As soon as the line containing "Task: Collapse the This PC tree node" appears, start repeating lines exactly and continue to the end of the entries; please skip pictures.

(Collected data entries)
= Beginning of Section =
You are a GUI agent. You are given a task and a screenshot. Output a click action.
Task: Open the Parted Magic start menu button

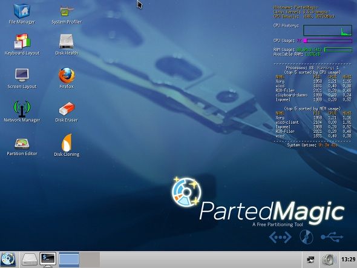(x=8, y=260)
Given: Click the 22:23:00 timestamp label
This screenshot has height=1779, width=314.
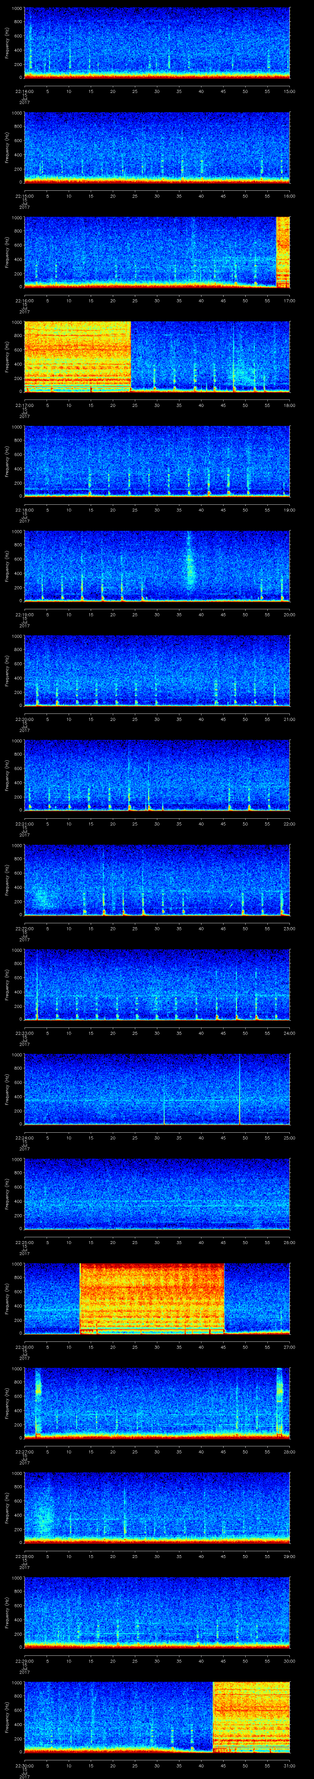Looking at the screenshot, I should click(24, 1033).
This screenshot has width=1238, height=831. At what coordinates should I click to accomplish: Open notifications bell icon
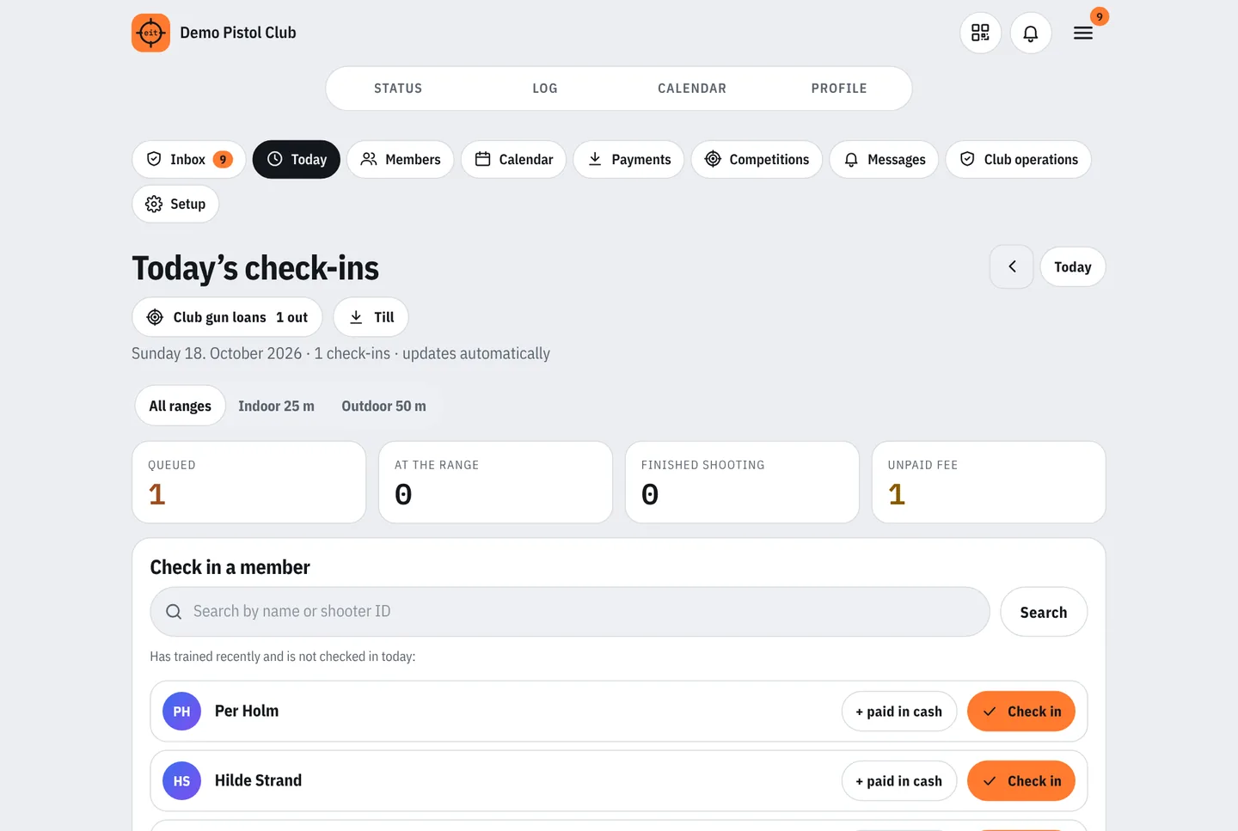tap(1030, 33)
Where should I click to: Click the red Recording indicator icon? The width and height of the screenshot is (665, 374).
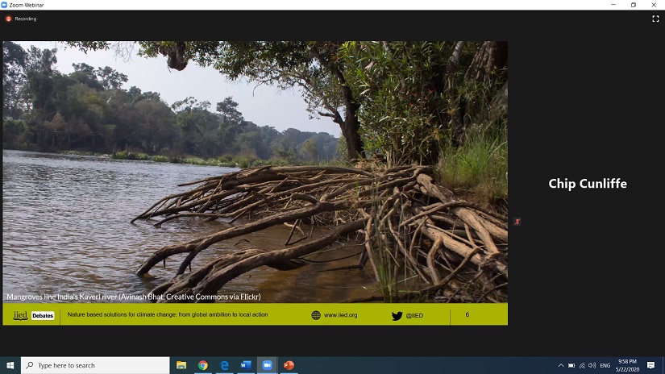tap(9, 19)
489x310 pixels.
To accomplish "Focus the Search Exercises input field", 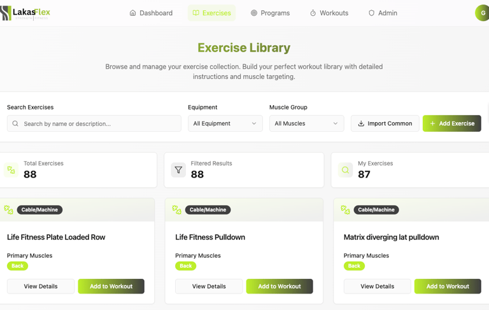I will tap(94, 123).
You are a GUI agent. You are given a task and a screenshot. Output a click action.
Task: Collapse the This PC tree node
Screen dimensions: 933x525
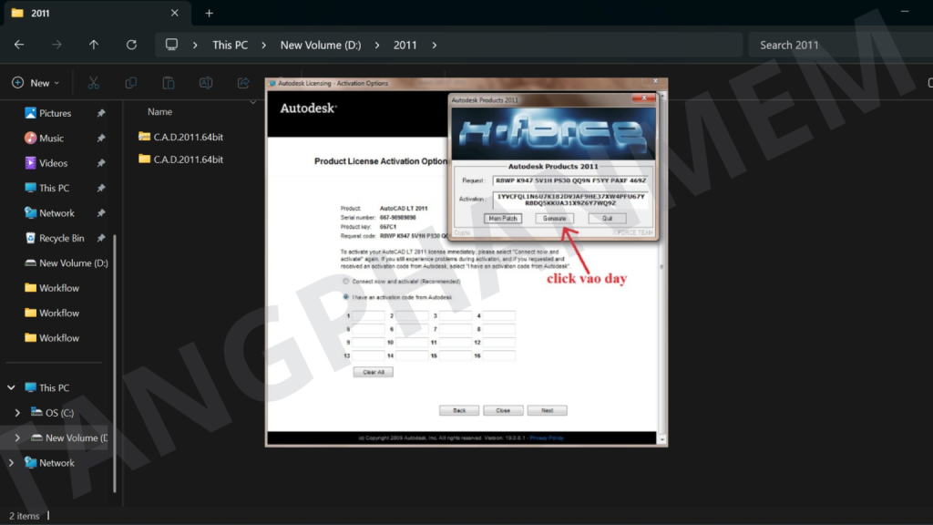click(12, 387)
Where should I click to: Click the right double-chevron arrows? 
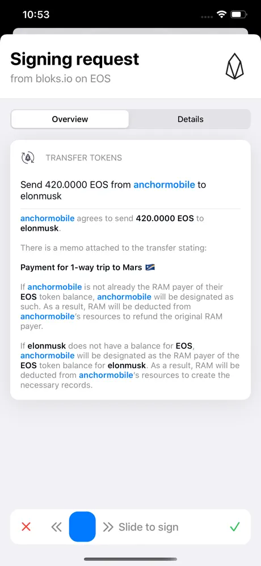click(x=108, y=527)
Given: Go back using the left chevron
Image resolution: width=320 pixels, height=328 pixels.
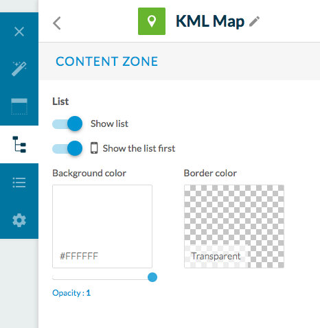Looking at the screenshot, I should point(57,23).
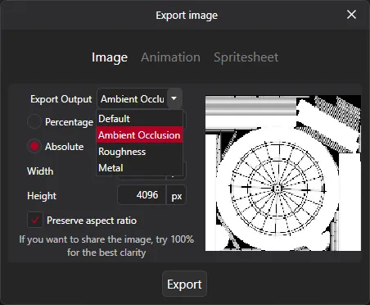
= End of Section =
* [COMPLETED TASK]:
Task: Collapse the This PC tree node
Screen dimensions: 933x525
click(12, 387)
Where should I click to: Click the right double-chevron arrows? 
click(x=108, y=527)
Given: Go back using the left chevron
Image resolution: width=320 pixels, height=328 pixels.
Looking at the screenshot, I should point(57,23).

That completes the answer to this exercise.